---------- TEXT PASSAGE ----------
The President Michael D Higgins has led tributes to the poet, John Montague, who has died in France, aged 87. He died early on Saturday morning in the Clinique Parc Impérial in Nice.
The President said he had heard the news “with sorrow”, describing him as “one of our finest poets”.
Montague was one of Ireland's foremost contemporary poets and taught and lectured in Ireland, France and the United States. He was the first Ireland Professor of Poetry from 1998 to 2001 and just recently honoured at the Irish Book Awards with a Lifetime Achievement Award for his contribution to literature.
He had undergone major surgery to removing knotting in his colon. His widow, the American novelist Elizabeth Wassell, said he was "recovering nicely" until December 9th, when he came down with fever and began to decline. Montague's daughters, Oonagh and Sibyl Montague, flew to Nice from Cork and Dublin respectively.
Nurses at the clinic extended visiting hours for Wassell. “On Thursday night we were sitting so closely. We were both lonely when we were apart,” Wassell said. “I suggested to John that it was a second courtship for us. He smiled warmly.”
Doctors put Montague on a respirator and life support system on Friday. He was semi-conscious. Wassell and Sibyl were called to the clinic at 1am on Saturday. “The French don’t understand the concept of a wake, but they let us stay with him longer than usual,” Wassell said.
----------
§ EXERCISE 1
Translate this sentence from the article on the death of John Montague into French: "Doctors put Montague on a respirator and life support system on Friday."
§ EXERCISE 2
Continue the article on the death of John Montague, picking up after its final sentence.
---------- DATASET ENTRIES ----------
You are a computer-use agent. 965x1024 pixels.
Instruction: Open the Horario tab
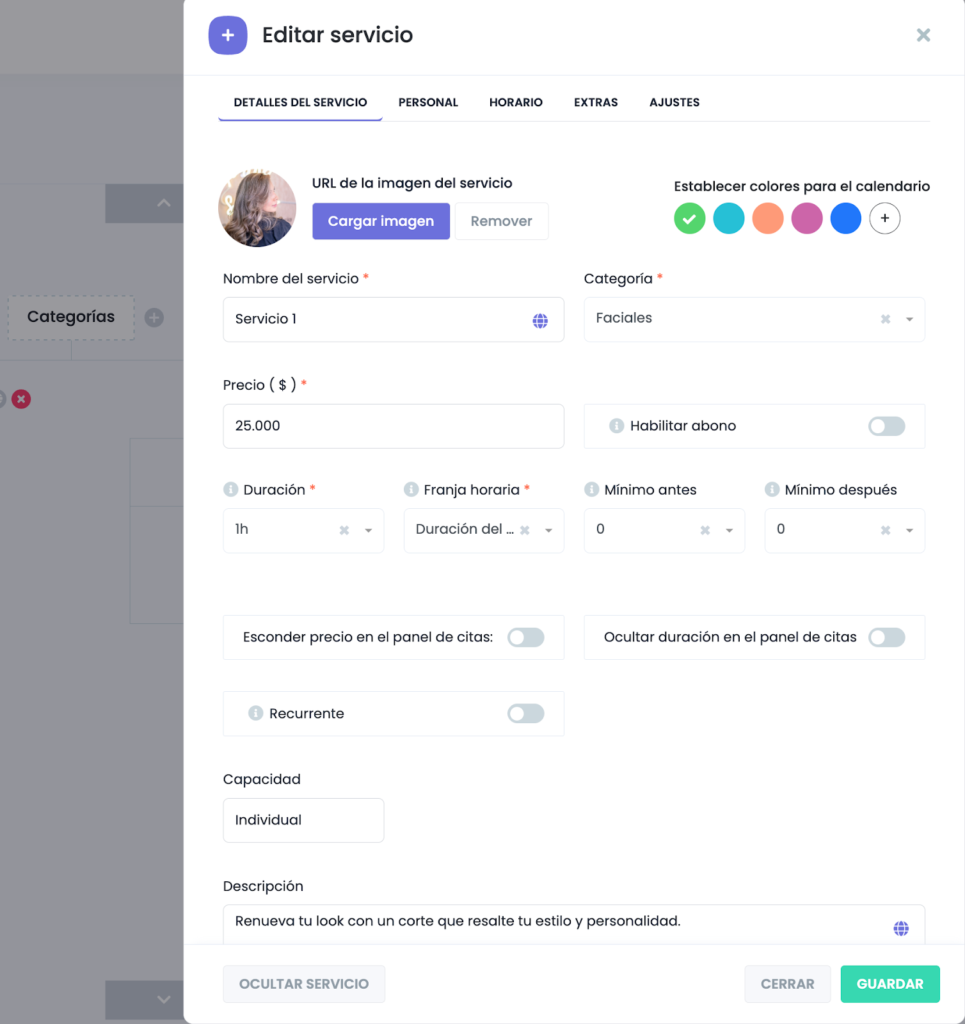(516, 102)
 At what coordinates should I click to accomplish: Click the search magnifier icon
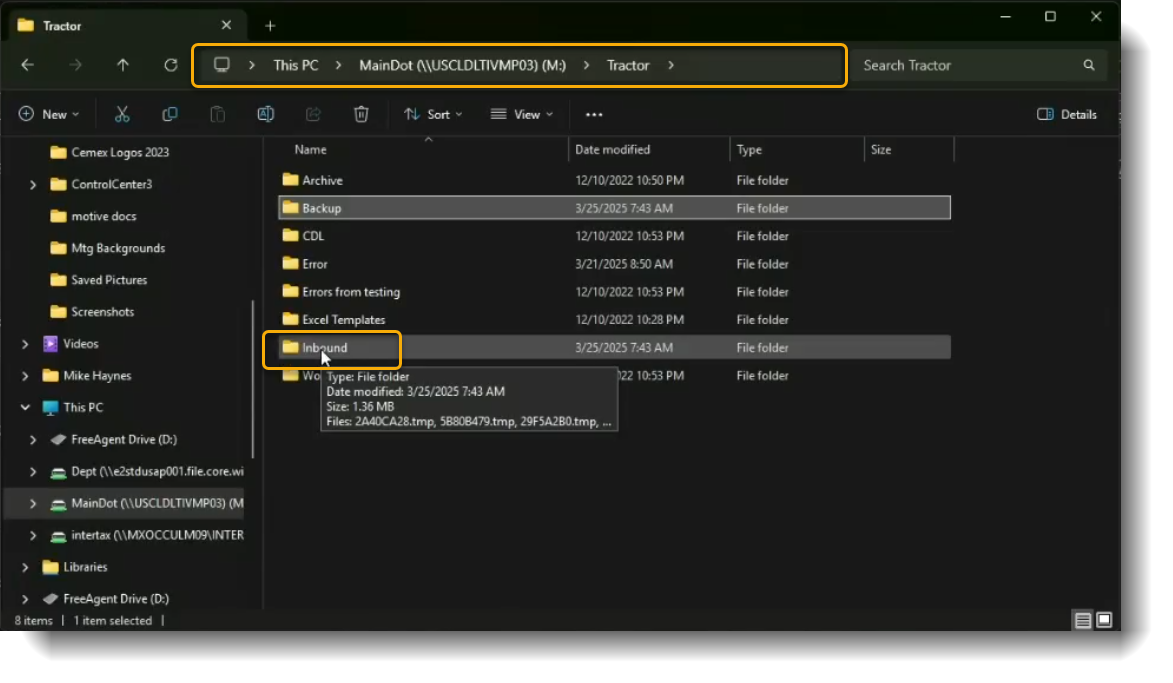pyautogui.click(x=1089, y=64)
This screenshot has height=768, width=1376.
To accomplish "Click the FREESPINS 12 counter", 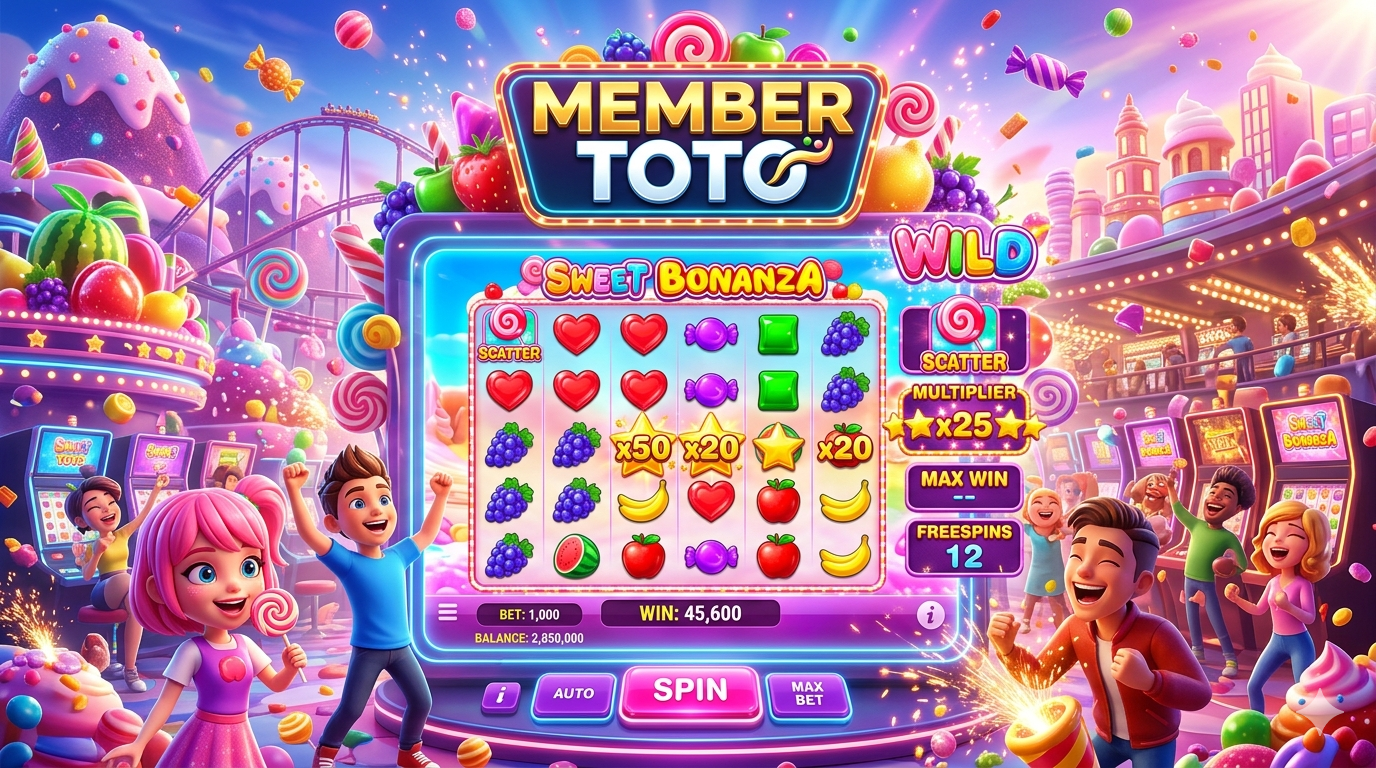I will pyautogui.click(x=964, y=546).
----------
§ RESPONSE BOX 1
Les médecins ont placé Montague sous respirateur et sous système de maintien en vie vendredi.

§ RESPONSE BOX 2
Montague was born in Brooklyn in 1929 and was sent to live with spinster aunts in Tyrone at the age of four. In the poem A Flowering Absence he wrote "how a mother gave her away her son".
Montague spent the rest of his life between Ireland, the US and France. Since 1998, Montague and Wassell had divided their time between their farmhouse in West Cork and an apartment near the train station in Nice. They married at the town hall in Nice in 2005.
He co-founded Claddagh Records, and became president of Poetry Ireland in 1979. He had taught at University College Dublin, University College Cork and the Sorbonne. He had also lectured at several American universities, and served as Distinguished Writer-in-Residence at the New York State Writers Institute.
His poetry included Forms of Exile (1958), Poisoned Lands (1961), A Chosen Light (1967), Tides (1970), and The Rough Field (1972), which was performed with music by the Chieftains at the Roundhouse in London and the Peacock Theatre in Dublin.
Other collections included A Slow Dance (1975); The Great Cloak (1978); The Dead Kingdom (1984); Mount Eagle (1988); The Love Poems (1992); Time in Armagh (1993); Collected Poems (1995); Smashing the Piano (1999); Carnac - a translation of work by the French poet Guillevic (1999); Drunken Sailor (2001); Speech Lessons (2011) and New Collected Poems(2012).
The Lost Notebook, a novella set in Florence, won the first Hughes Award in 1987.
In 2000, he wrote a memoir, Company, and in 2007 he produced a second volume of memoirs, The Pear is Ripe.
He published three story collections: Death of a Chieftain (1964), An Occasion of Sin (1992) and A Love Present (1997).
He won the Marten Toonder Award in 1977, a Guggenheim fellowship in 1980, and the Ireland Funds Literary Award in 1995.
President Higgins said his death represented, "another great loss to Irish letters, a further break with a rich body of work that was the gift of poets and dramatists, to Ulster, Ireland and the world.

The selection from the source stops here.